EXERCISE DIRECTIONS: Copy exactly, please, each line of the data below until the line that contains "Switch to the 技術指標 tab" has been copied, beginning at the top.

BEGIN EXTRACTED DATA

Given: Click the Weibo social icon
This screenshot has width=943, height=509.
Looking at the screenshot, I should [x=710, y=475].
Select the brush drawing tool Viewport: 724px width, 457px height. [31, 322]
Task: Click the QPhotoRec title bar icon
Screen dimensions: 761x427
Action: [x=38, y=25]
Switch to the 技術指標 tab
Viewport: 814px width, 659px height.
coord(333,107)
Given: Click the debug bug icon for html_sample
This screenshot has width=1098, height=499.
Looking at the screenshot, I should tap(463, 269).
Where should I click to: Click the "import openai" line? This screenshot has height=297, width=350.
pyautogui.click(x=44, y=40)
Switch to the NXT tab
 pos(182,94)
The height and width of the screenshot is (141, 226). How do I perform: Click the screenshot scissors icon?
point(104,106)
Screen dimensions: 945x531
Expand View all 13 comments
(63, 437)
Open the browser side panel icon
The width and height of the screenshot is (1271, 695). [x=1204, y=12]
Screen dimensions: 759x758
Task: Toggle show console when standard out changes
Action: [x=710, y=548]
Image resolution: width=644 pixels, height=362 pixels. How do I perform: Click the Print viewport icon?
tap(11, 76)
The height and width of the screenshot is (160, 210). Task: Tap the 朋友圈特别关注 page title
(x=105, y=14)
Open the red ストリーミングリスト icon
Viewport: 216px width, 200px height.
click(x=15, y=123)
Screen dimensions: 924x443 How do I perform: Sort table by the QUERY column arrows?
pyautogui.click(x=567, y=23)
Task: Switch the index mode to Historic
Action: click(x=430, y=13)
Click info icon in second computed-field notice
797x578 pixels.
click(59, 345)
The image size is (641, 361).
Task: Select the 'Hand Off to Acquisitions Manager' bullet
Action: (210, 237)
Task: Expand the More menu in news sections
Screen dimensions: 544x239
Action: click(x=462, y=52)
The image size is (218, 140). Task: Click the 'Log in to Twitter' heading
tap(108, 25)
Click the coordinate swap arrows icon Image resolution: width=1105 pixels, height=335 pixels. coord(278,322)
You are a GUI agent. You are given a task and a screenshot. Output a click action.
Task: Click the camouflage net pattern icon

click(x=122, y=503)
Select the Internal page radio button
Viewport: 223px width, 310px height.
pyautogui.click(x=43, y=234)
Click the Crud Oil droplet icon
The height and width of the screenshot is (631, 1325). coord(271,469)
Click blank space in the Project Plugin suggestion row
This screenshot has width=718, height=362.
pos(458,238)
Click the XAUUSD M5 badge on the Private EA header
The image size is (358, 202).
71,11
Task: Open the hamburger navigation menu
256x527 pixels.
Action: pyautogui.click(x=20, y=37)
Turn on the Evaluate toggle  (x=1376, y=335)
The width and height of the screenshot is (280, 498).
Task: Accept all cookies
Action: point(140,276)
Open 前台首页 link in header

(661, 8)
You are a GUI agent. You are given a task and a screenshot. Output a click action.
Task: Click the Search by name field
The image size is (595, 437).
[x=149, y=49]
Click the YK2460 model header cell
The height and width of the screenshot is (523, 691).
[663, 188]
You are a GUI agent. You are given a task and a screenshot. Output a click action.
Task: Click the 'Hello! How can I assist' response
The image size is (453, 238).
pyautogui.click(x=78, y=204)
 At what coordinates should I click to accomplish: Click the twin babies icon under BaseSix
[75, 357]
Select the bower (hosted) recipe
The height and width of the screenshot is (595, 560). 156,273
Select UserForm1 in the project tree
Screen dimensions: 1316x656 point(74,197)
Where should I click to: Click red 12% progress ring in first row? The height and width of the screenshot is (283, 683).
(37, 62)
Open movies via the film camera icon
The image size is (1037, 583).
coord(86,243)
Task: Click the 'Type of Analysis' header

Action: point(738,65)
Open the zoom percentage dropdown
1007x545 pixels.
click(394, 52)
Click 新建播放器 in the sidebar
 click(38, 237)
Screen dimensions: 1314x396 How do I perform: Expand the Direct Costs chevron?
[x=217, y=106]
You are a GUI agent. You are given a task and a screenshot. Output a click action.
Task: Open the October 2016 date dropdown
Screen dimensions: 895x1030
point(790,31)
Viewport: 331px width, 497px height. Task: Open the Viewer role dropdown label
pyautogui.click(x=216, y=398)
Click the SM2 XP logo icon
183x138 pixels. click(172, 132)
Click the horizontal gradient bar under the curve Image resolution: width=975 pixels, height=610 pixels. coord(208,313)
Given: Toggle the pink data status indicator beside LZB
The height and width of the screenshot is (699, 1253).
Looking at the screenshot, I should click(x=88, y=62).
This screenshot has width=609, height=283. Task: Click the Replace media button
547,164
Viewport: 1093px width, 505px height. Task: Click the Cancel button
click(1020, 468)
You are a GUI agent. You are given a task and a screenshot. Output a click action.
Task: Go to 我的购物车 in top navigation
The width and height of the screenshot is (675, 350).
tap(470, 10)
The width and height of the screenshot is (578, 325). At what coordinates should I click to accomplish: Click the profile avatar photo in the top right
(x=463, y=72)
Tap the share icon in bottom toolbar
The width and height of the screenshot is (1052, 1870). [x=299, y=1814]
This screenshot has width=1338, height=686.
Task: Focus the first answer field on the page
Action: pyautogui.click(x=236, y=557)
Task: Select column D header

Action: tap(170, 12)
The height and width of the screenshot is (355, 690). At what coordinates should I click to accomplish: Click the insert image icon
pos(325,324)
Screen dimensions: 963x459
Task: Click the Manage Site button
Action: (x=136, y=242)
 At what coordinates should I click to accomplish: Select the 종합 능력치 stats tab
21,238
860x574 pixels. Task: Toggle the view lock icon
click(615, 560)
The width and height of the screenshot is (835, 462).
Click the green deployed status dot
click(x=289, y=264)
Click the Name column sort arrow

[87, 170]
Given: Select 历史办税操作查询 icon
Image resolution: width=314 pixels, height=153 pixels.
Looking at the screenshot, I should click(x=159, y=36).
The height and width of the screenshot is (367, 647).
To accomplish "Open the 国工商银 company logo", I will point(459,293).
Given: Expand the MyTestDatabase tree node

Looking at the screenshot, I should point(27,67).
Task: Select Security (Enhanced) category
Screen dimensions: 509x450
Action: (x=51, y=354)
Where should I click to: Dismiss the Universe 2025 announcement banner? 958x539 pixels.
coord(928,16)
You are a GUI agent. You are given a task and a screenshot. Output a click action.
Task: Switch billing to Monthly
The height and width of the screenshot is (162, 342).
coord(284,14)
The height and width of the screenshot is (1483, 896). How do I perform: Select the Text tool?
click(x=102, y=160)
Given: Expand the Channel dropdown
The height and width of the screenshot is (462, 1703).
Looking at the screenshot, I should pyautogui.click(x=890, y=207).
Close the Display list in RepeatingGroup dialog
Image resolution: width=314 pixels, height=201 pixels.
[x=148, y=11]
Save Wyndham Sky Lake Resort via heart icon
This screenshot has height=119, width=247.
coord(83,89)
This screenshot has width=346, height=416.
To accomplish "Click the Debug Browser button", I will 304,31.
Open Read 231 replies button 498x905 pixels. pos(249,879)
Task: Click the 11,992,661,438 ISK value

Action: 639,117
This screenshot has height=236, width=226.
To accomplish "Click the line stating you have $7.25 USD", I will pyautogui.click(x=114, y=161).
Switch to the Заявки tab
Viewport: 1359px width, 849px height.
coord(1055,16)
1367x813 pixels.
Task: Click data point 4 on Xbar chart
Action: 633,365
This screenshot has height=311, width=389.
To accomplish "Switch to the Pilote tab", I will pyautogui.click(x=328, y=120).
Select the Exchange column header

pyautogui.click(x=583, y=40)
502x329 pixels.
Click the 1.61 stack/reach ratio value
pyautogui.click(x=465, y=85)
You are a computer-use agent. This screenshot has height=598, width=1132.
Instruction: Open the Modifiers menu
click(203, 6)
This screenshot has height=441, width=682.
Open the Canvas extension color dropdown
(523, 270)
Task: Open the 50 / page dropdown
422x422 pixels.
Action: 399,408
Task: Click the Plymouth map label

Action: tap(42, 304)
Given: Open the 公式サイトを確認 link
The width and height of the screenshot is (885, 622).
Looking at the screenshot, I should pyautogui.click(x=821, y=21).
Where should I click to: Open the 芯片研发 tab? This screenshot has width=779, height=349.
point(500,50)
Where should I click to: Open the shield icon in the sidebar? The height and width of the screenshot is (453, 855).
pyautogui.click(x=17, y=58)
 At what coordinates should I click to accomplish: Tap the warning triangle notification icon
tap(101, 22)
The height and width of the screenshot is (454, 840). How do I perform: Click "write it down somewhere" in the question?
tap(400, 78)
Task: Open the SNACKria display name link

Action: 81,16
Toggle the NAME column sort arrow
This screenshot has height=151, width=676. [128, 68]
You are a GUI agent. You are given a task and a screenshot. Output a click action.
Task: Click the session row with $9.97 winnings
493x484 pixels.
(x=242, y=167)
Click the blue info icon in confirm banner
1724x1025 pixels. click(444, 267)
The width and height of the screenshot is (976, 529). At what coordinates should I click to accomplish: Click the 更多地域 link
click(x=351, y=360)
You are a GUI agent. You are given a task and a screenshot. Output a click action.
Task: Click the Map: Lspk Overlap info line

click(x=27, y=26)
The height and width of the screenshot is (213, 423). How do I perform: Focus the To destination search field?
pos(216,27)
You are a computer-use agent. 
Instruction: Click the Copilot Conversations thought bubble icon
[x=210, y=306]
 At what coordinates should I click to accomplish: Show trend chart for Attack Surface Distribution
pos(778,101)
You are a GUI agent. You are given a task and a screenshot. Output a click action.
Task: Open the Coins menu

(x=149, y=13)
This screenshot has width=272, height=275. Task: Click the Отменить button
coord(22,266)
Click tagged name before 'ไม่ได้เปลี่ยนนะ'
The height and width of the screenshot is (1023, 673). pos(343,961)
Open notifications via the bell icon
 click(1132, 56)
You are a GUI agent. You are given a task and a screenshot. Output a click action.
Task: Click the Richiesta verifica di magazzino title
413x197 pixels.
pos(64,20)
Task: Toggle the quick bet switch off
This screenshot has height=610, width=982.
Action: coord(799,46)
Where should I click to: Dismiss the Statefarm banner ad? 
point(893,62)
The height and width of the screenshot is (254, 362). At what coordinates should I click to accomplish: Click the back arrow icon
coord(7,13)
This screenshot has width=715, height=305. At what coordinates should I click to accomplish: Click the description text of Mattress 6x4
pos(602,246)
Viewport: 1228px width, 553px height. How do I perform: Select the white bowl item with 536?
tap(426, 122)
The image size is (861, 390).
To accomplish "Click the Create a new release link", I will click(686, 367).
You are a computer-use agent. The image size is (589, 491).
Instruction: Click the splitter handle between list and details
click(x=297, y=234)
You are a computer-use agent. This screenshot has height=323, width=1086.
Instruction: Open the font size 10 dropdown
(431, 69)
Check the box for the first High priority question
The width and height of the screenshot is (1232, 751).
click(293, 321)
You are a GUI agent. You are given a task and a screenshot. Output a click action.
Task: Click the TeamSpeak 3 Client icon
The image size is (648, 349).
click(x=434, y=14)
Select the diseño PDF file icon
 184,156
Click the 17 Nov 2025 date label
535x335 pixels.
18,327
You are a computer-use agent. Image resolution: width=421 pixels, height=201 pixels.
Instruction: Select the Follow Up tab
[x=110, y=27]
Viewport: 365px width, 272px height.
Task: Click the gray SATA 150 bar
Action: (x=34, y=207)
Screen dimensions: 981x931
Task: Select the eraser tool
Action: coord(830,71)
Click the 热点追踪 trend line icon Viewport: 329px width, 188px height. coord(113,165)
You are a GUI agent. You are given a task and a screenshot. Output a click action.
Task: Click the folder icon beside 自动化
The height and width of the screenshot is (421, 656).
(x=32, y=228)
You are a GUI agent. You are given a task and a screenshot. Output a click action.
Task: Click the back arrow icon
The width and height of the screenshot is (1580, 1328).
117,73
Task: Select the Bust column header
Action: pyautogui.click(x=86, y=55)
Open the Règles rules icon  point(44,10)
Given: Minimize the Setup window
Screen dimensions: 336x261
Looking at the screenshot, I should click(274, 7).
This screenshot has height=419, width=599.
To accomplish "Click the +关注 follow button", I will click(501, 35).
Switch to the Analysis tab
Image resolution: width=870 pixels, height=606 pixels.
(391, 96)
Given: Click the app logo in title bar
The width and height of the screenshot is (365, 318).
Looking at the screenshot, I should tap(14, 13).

END EXTRACTED DATA

ANSWER:
Given: Click the Weibo social icon
This screenshot has width=943, height=509.
Looking at the screenshot, I should [x=710, y=475].
Select the brush drawing tool Viewport: 724px width, 457px height. [31, 322]
Task: Click the QPhotoRec title bar icon
Screen dimensions: 761x427
Action: [x=38, y=25]
Switch to the 技術指標 tab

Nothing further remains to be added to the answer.